#### Selected text
-- -- --
[Haskell-cafe] Factoring into type classes

Derek Elkins derek.a.elkins at gmail.com
Mon Jan 19 15:40:19 EST 2009


On Mon, 2009-01-19 at 21:18 +0100, Alberto G. Corona wrote:
> This is one of the shortcomings of haskell not to mention other
> programming languages. Mathemathicist would find it very annoying.
> 
> 
> Instead of 
> 
> 
> instance Monoid Integer where
>     mappend = (+)
>     mempty = 0
> 
> instance Monoid Integer where
>     mappend = (*)
>     mempty = 1
> 
> 
> which is not legal and the workaround
> 
> Num a => Monoid (Sum a)
> Num a => Monoid (Product a)
> 
> wich is cumbersome
> A mathematician  would say something like:
> instance Monoid Integer with operation + where
>     mappend = (+)
>     mempty = 0
> and
> 
> instance Monoid Integer with operation * where
> 
>     mappend = (*)
>     mempty = 1

Check out the OBJ family of languages, particularly OBJ3 and (I think)
Maude.
-- -- --
#### Provided material
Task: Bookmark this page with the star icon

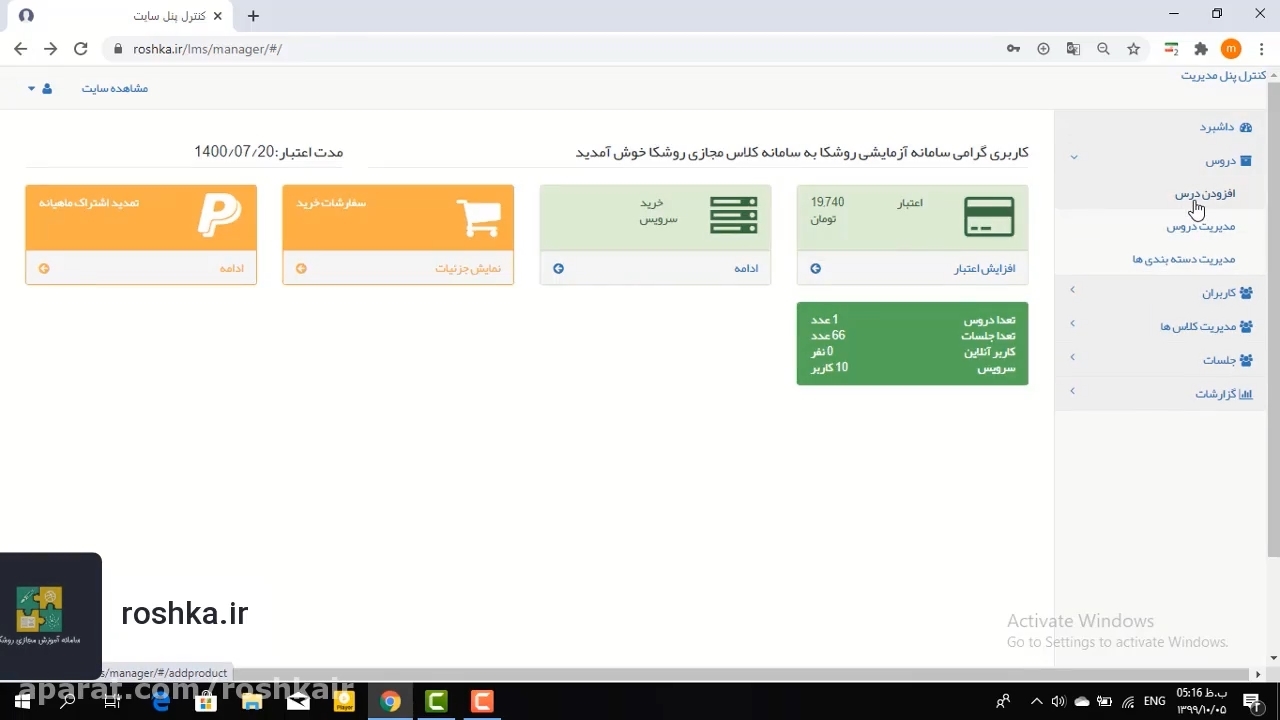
-- -- --
#### Work to complete
Print everything in the Haskell-cafe message from "On Mon, 2009-01-19" down to "it very annoying.". The listing has no connection to the Haskell-cafe message.

#### Correct output
On Mon, 2009-01-19 at 21:18 +0100, Alberto G. Corona wrote:
> This is one of the shortcomings of haskell not to mention other
> programming languages. Mathemathicist would find it very annoying.